# Task prompt
Gather from the material every line that contains the string "agent".

# Available records
☆ ☆ ☆ ☆ ☆ ☆ ☆

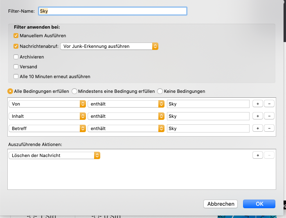
Task: Open the Vor Junk-Erkennung ausführen dropdown
Action: 109,46
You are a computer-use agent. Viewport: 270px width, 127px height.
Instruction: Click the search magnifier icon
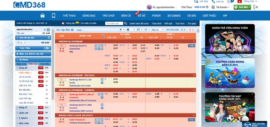tap(126, 23)
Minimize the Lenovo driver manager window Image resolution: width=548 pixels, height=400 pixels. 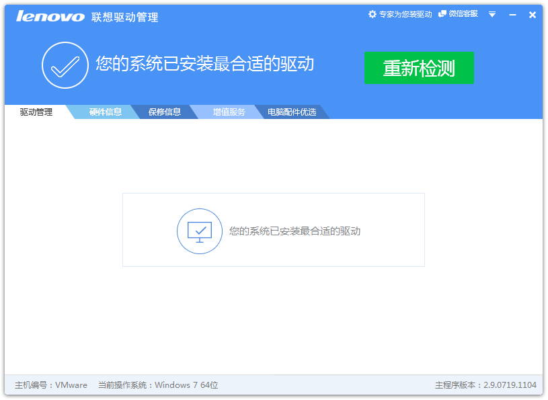[x=512, y=14]
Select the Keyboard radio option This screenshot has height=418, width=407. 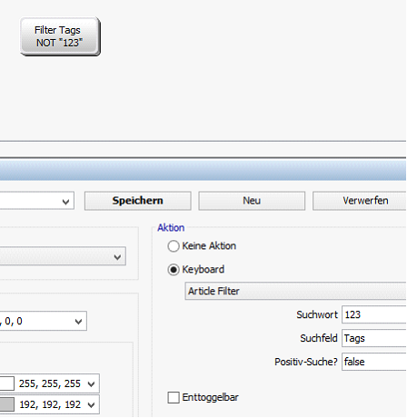(174, 270)
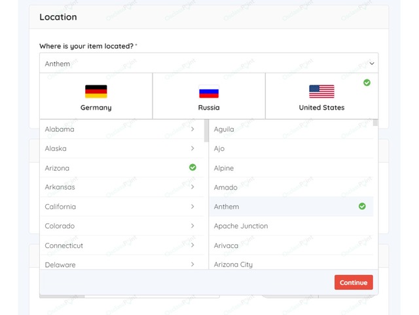The width and height of the screenshot is (419, 315).
Task: Select the Germany flag icon
Action: tap(96, 92)
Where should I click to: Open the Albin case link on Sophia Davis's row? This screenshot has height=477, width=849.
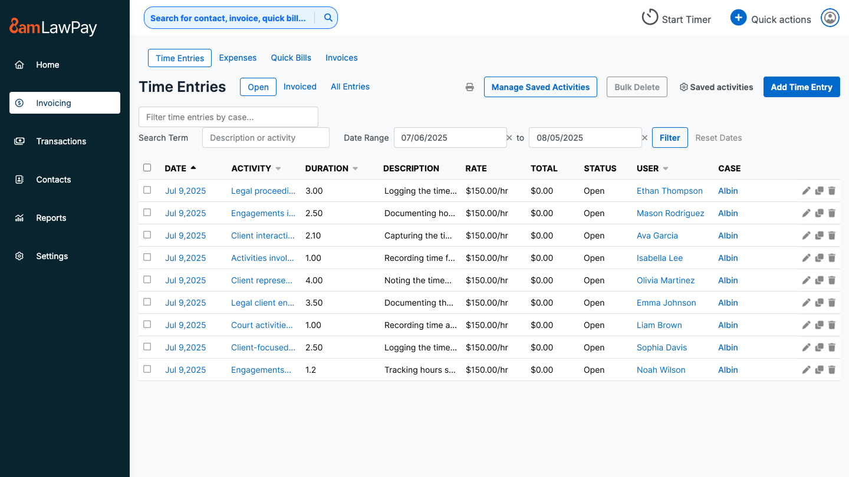point(728,347)
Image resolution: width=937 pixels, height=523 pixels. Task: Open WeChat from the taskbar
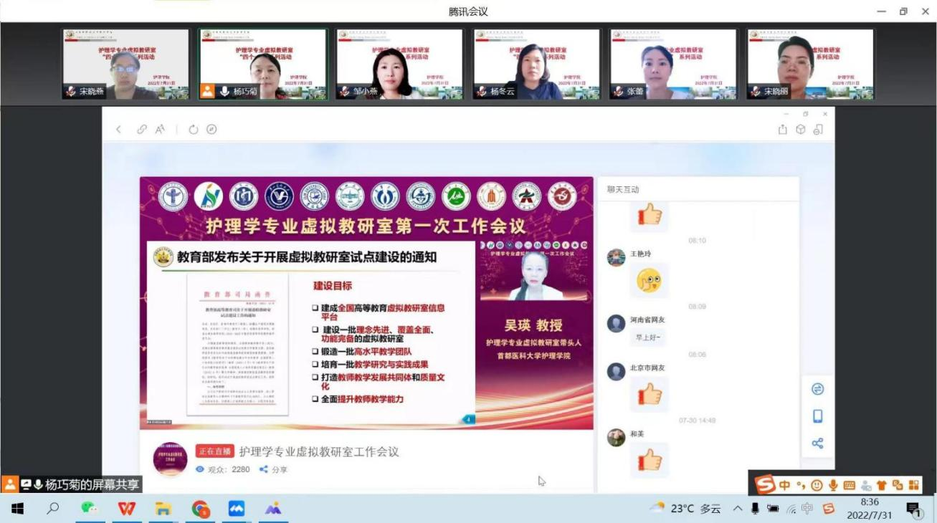90,509
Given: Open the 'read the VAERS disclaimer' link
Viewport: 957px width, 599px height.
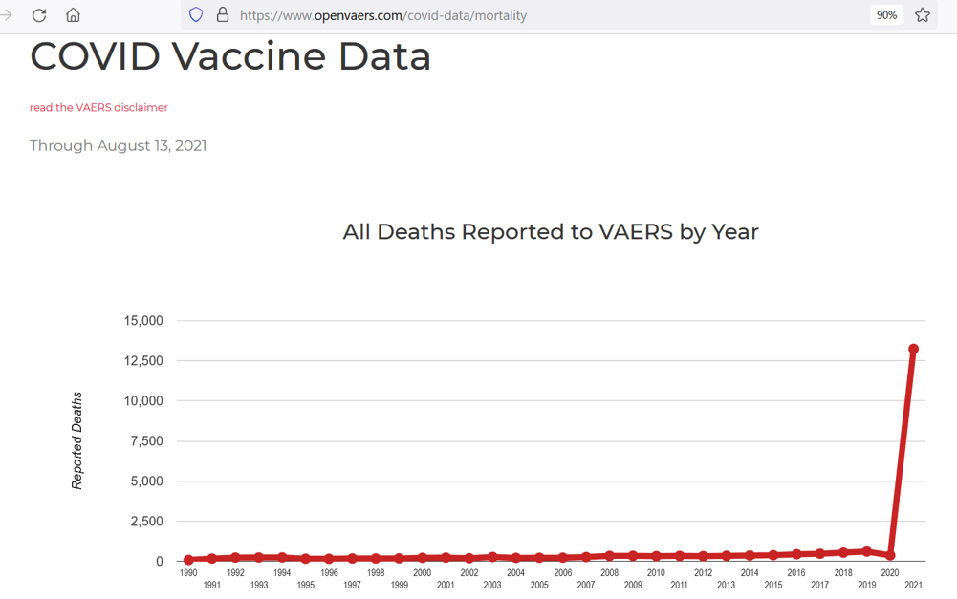Looking at the screenshot, I should pyautogui.click(x=98, y=107).
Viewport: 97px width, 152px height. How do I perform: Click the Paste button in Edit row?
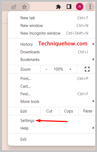[88, 111]
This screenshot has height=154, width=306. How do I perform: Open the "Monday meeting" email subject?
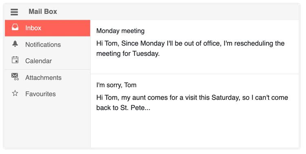pyautogui.click(x=120, y=31)
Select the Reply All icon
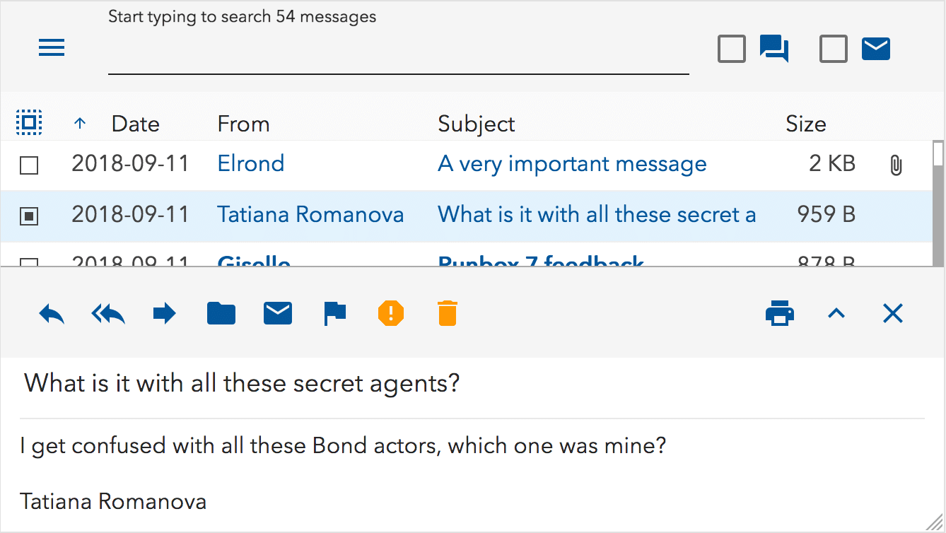 point(107,313)
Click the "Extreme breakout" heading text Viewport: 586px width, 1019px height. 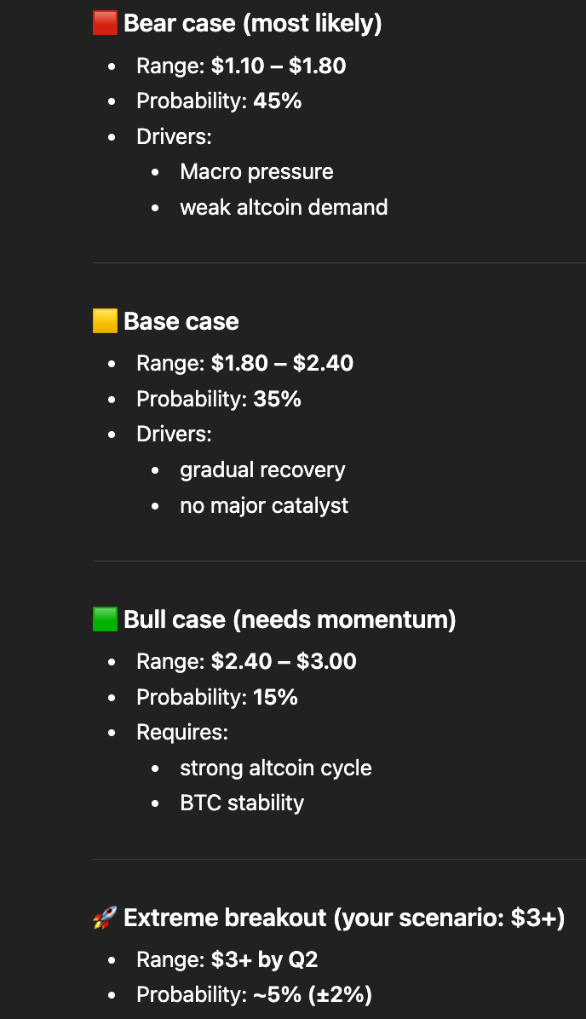point(225,918)
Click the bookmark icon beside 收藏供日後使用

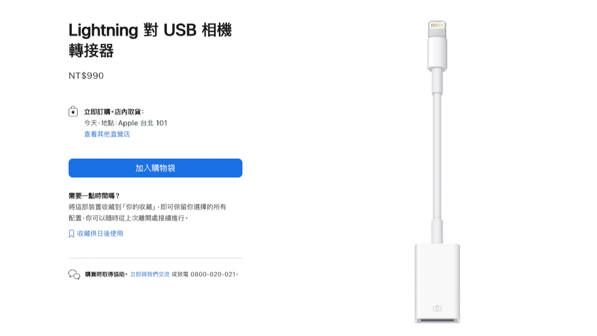[71, 233]
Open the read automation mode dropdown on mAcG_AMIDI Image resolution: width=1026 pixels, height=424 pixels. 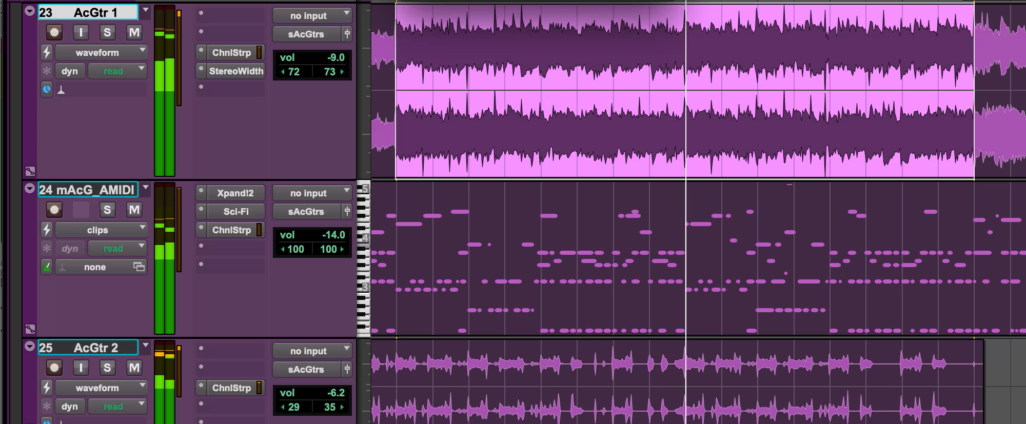pyautogui.click(x=117, y=249)
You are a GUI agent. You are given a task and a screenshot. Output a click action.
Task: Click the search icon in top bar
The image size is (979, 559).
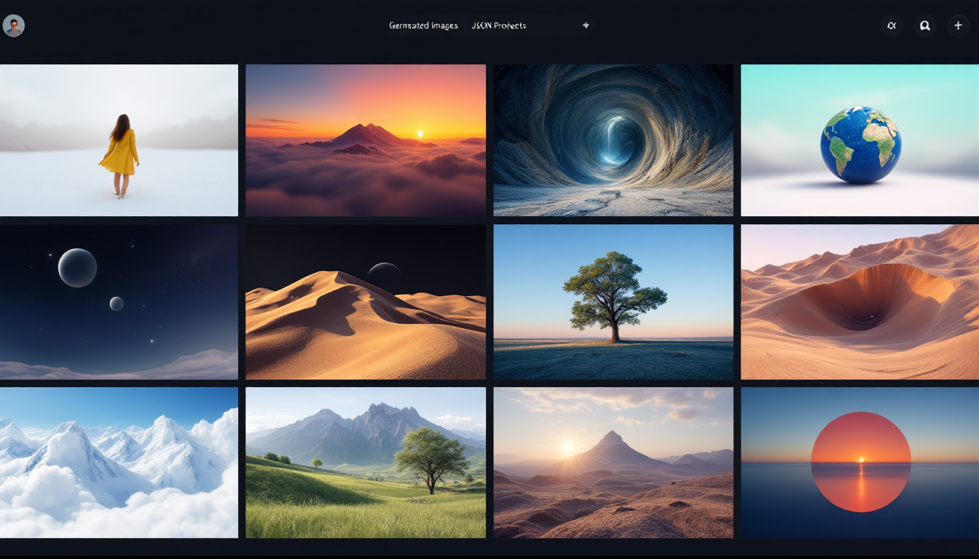tap(924, 25)
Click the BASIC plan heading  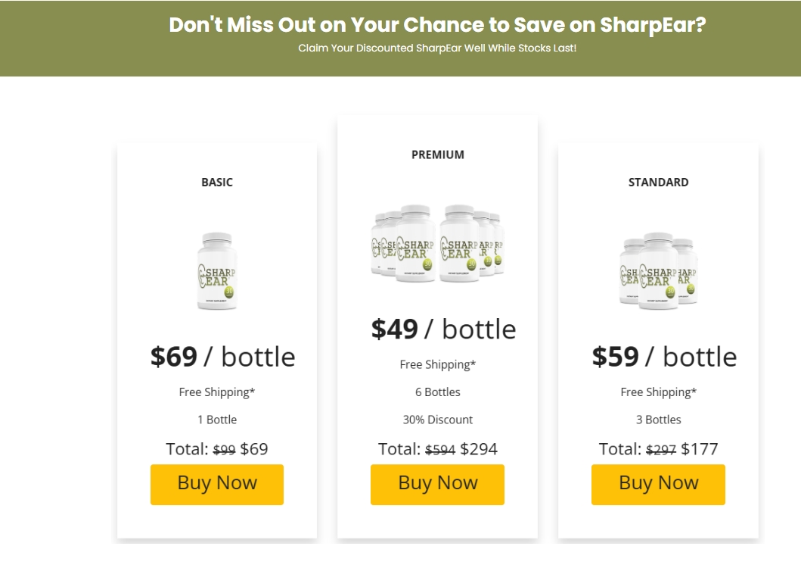point(217,182)
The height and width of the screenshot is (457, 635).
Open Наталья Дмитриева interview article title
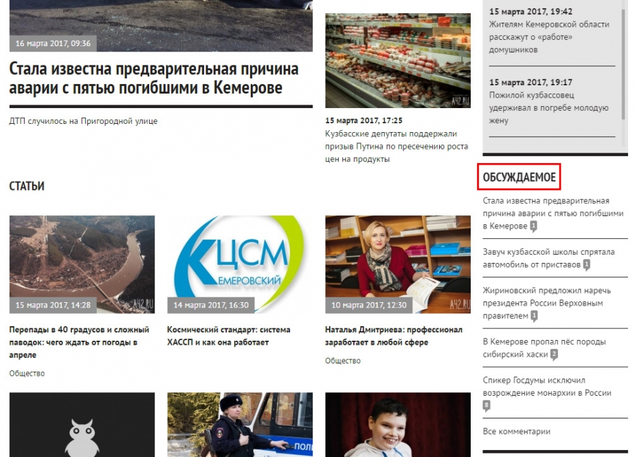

☆ ☆ ☆ ☆ ☆ ☆ ☆

# Output for this task
You are a computer-use agent. Viewport: 270px width, 127px height.
You are a GUI agent. You are given a task and a screenshot. Output a click action.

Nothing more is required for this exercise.